Meer adoptiekinderen met handicap

Bijna zeven op de tien adoptiekinderen (65 procent) die vorig jaar naar Nederland kwamen hebben fysieke of geestelijke problemen. Een jaar eerder was dat nog 54 procent, schrijft het AD donderdag op basis van cijfers van de Stichting Adoptievoorzieningen.

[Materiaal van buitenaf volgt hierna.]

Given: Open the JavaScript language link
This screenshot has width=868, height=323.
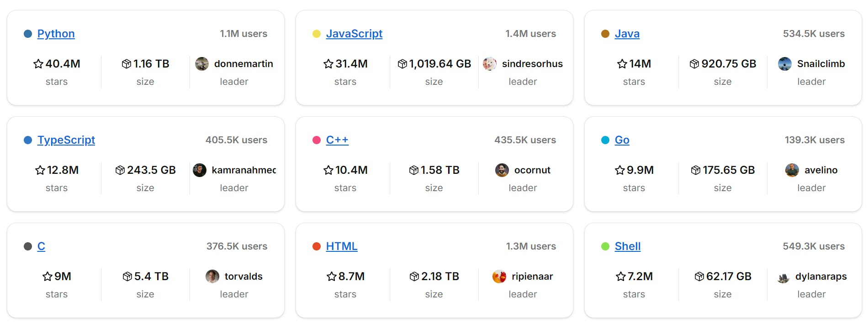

De toename is geen verrassing. Adoptieorganisaties spraken vorig jaar al de verwachting uit dat het binnen enkele jaren niet meer mogelijk is een kind zonder medische problemen te adopteren. Het kan gaan om lichte handicaps zoals een gespleten lip, maar ook ernstigere problemen zoals hartgebreken. Ook kan het gaan om kinderen die seksueel zijn misbruikt door hun ouders.

De toename van het aantal adoptiekinderen dat onder de noemer 'special need' valt komt door de toegenomen welvaart en een adoptieverdrag uit 1993 waar steeds meer landen zich bij aansluiten. In het verdrag staat dat eerst wordt geprobeerd adoptiekinderen in eigen land bij een gezin onder te brengen. Pas als dat niet lukt, wordt uitgeweken naar het buitenland.

In landen als China, met 283 van de 628 adoptiekinderen in 2009 de belangrijke bron, zijn er steeds meer mensen die zich een adoptie kunnen veroorloven. Gezonde kinderen zijn meestal gewilder dan kinderen die extra zorg nodig hebben. Daardoor gaan alleen die kinderen nog naar het buitenland.

De vraag naar adoptiekinderen daalt. In 2005 waren er nog 3135 verzoeken, in 2009 waren dat er 1770.